## start PASSAGE GIVEN

Building an IR team

Productive dialogue

In the setting of an IR team, productive dialogue is essential for joint prioritization and evidence-based decision-making, the cornerstones of integrated knowledge translation. Genuine collaboration and dialogue can only take place when IR team members share common goals, yet acknowledge underlying differences and fragmentation in their respective approaches. Trust builds when team members recognize these challenges and are willing to jointly address them to achieve their common goals.

Many commentators have defined the key characteristics of authentic dialogue:1

  • Inclusiveness: Individual team members have key pieces of the expertise and knowledge required to address a shared problem, as well as the processes or structures for addressing it.
  • Joint ownership: There must be something real and common at stake in identifying optimal solutions.
  • Learning: Rather than being about talking, productive dialogue is about learning together, and listening to those we might not hear otherwise. It is also about individual team members realizing what they don't know.
  • Humanity: Showing empathy for others' positions.
  • Long term perspective: Recognizing that there are no quick fixes, dialogue is intentionally open-ended.

By its nature, IR takes place in the real, complex adaptive systems of non-experimental settings, and understanding of specific contextual factors and the perspectives of all team members directly influences the planning, design and conduct of the research.

## end PASSAGE GIVEN
## start GIVEN MATERIAL

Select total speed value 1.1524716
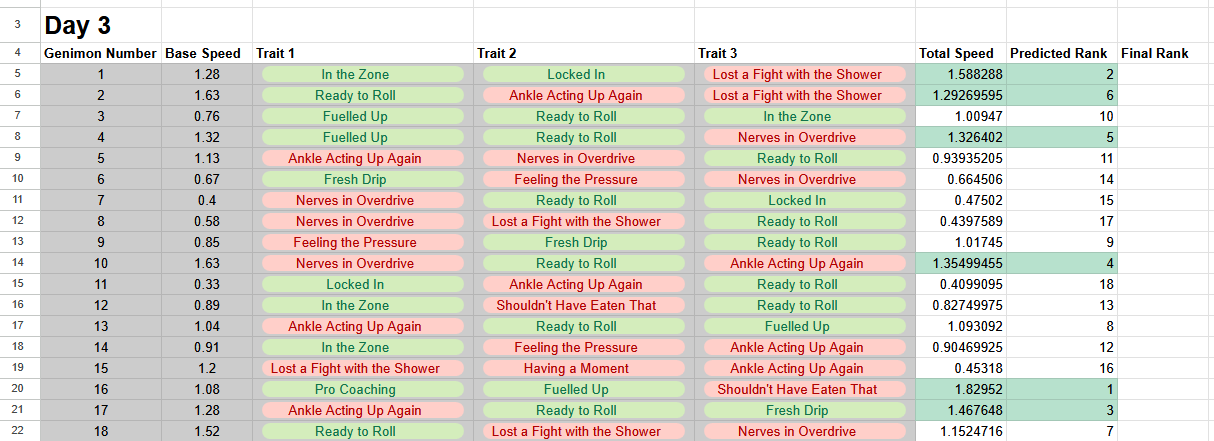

## end GIVEN MATERIAL

**PROBLEM DESCRIPTION:**
In the passage on building an IR team, what does productive dialogue make possible that is called the cornerstones of integrated knowledge translation?

**COMPLETE OUTPUT:**
Joint prioritization and evidence-based decision-making.